I was wrong. In re-reading my own source:
"The dividing line between ionizing and non-ionizing radiation in the electromagnetic spectrum falls in the ultraviolet portion of the spectrum. It is therefore useful to divide the UV spectrum into two categories: UVA and UVB. Radiation at the high-energy end of the UV spectrum can be as dangerous as x-rays or -rays."
Yes it's interesting. The Wiki article here: https://en.wikipedia...iki/Ultraviolet indeed claims that UV is "non-ionising", but then it gives, lower down, a table of photon energy ranges, in eV, for near, middle and far UV.
The 1st ionisation energy of sodium, which admittedly is an alkali metal and thus is one of the most easily ionised elements, is about 5eV. This is well within the middle UV range. There is a table of these ionisation energies here: https://en.wikipedia...nization_energy
This shows that while most are of course higher than for the alkali metals, in many cases they are still arguably within the upper end of the UV ranges as defined in the Wiki energy table.

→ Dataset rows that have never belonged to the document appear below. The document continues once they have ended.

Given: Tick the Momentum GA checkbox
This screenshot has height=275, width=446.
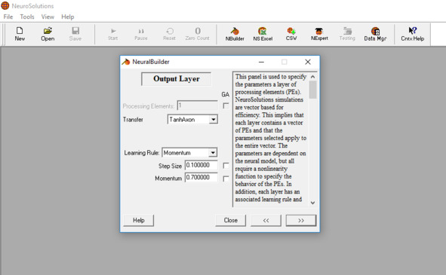Looking at the screenshot, I should click(226, 179).
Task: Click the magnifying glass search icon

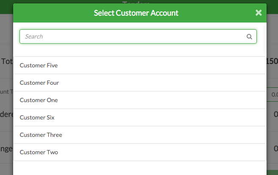Action: pyautogui.click(x=249, y=37)
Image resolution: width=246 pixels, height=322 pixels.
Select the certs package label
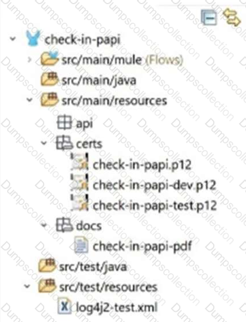tap(89, 144)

I have the impression that perhaps the standard use of the term "ionising radiation" has in mind the effect on body tissues, i.e. the risk of damage from exposure, and that what people often really mean- without perhaps realising it - is radiation that can ionise the main elements found biochemistry: C, N, O, H. All of these, you will notice, are above 10eV - double that of sodium.
(Note for other readers: accounting for the periodicity of the 1st ionisation energy is one of the classic successes of atomic quantum theory and is something every 6th form chemist learns!)
Edited by exchemist, 08 April 2017 - 10:24 AM.